The California Supreme Court refused Wednesday to hear the case of a homeless man who was sentenced to 26 years to life in state prison for strangling a 78-year-old woman in broad daylight on the patio of her Alhambra condominium.
Milton Chavez, now 29, was convicted in June 2019 of first-degree murder, along with an allegation that he personally used a deadly and dangerous weapon — shoelaces — in the Feb. 15, 2017, killing of Moon-Yung Cheung.
In a March 8 ruling upholding his conviction, a three-justice panel from California’s 2nd District Court of Appeal found “overwhelming” circumstantial evidence of Chavez’s guilt.

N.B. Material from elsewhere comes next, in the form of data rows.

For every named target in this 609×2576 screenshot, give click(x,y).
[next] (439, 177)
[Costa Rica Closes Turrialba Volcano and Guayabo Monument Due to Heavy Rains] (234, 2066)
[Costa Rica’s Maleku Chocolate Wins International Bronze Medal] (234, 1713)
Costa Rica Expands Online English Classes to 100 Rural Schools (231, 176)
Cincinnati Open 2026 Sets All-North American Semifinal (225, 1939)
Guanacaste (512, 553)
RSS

“Video footage depicted Chavez and the victim, who appeared to be healthy, walking past one another near the victim’s condominium,” the panel found, noting that the victim’s daughter came outside five to 10 minutes late and saw him standing next to her mother, who lay unresponsive on the patio.
Chavez ran from the scene and was subsequently found hiding in a utility closet with the victim’s house keys in his pocket, according to the ruling.
DNA samples taken from the woman’s fingernails and the shoelaces used to strangle her matched the defendant’s DNA profile, and a DNA sample taken from his fingernails matched the victim’s DNA profile, according to the ruling.
The panel noted that Chavez was “hungry and homeless” and that his behavior was “consistent with someone casing the neighborhood to see whether there were residences that were unoccupied.”
Chavez is serving a 26-years-to-life state prison sentence.
At his July 2019 sentencing, Los Angeles Superior Court Judge Stephen A. Marcus said the DNA evidence made it “absolutely clear” that the defendant killed the woman outside her home in the 1800 block of West Garvey Avenue.
The judge — who said he believed Chavez was “looking for some kind of opportunity to get money” — said the defendant had done “two terrible things” by strangling the woman and then preventing her daughter from seeking medical help for her mother by locking her out of the condominium after she came outside to check on the victim.
“This is a sad day and there is no way to make up for the loss of Moon Cheung,” the judge said then, calling the victim “particularly vulnerable” and the sentence “completely justified.”
In a statement read in court by Deputy District Attorney Elena Camaras Abramson, the victim’s daughter said “the loss of a parent happens to almost everyone, but the way we lost ours in such a traumatic circumstance was devastating.
“It’s all because of you, Milton Chavez. Our family is forever in pain and sorrow of the loss of a beloved. Her husband lost a wife. Her children lost a mother. Her grandchildren lost a grandmother … without a goodbye or a hug,” Connie Ng wrote. “You took away her life in such a vicious way with no regard of human life … You have been brought to justice, but you can’t give her life back. You are still breathing the air while you took that chance of breathing away from her.”